A federal appeals court heard arguments Monday over a law banning transgender athletes from competing in girls’ and women’s sports, an issue that has become highly politicized in the United States.
Three judges of the 9th US Circuit Court of Appeals in California examined the case challenging a law passed last year in the western state of Idaho.
Idaho was the first US state to pass legislation banning transgender athletes from taking part in girls’ or women’s sports, but similar bills are at various stages in around 20 other Republican-ruled states.
The plaintiff in the landmark case is Lindsay Hecox, a 20-year-old transgender student-athlete at Boise State University who is barred by the law from competing on the women’s track and field team.
But after a district court blocked the Idaho bill, sending it to the appeals court in California, cisgender track athlete Madison Kenyon signed on as a party in the case, to ask that the law be upheld.
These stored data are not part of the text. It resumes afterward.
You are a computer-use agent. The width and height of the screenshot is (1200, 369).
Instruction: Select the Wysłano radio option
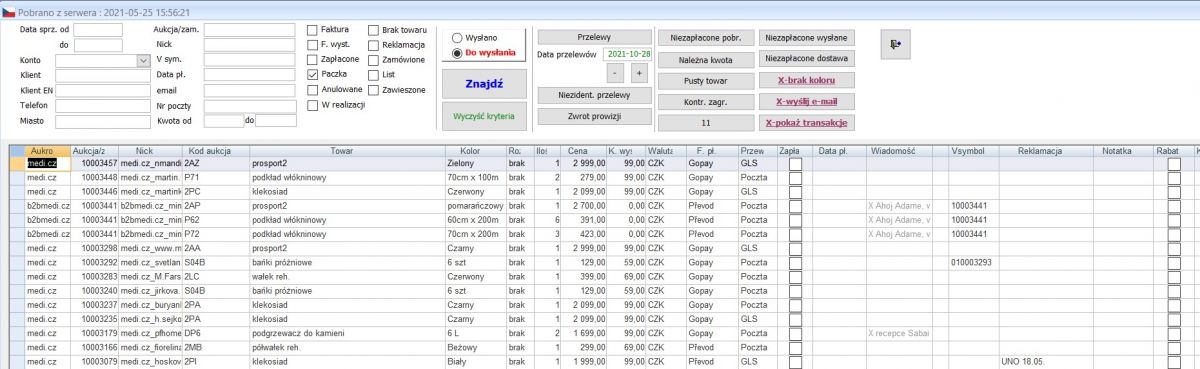(x=458, y=38)
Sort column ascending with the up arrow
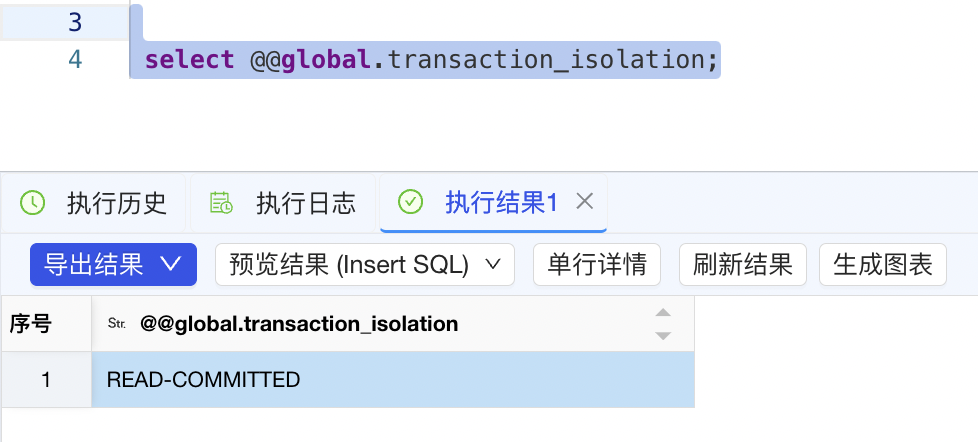The height and width of the screenshot is (442, 978). pos(662,313)
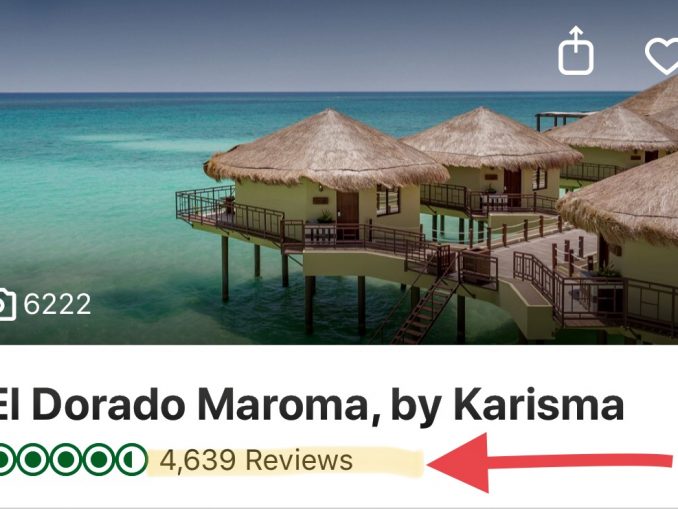Image resolution: width=678 pixels, height=509 pixels.
Task: Click the wooden staircase leading to water
Action: pos(426,307)
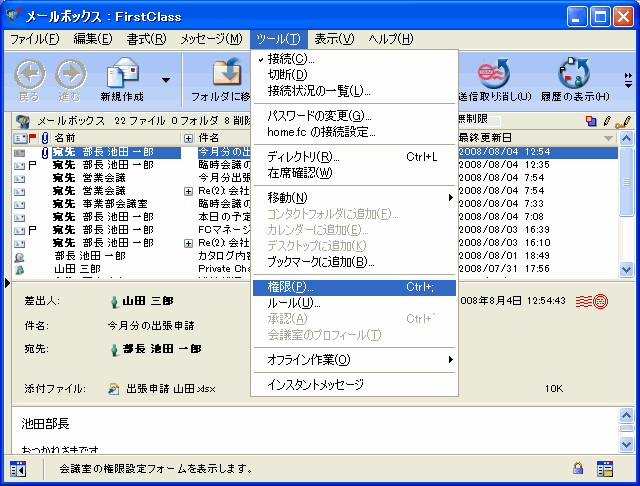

“Women’s sports exist precisely because there are real, physical differences between the sexes,” her lawyer Christiana Holcomb, with the conservative group Alliance Defending Freedom, told the virtual court hearing Monday.
“Males naturally have insurmountable athletic advantages over females” that cannot be undone by treatment to reduce levels of the muscle-building hormone testosterone, she argued, in support of a blanket ban.
“These physical differences mean that it is unfair to force young women to compete against biological males.”
However, Hecox’s lawyer said Monday that testosterone levels are “the primary driver of athletic performance differences between men and women,” and that the Idaho bill had used a deliberately “narrow” definition of biological sex for its blanket ban.
The Idaho law would “exclude trans women and girls — and only trans women and girls — from sports altogether,” as forcing them to compete as boys would “be so substantially disruptive to who they are” it would “violate the core of their being.”
The Idaho law, which applies to female teams at public schools and colleges, allows anyone to play for male teams.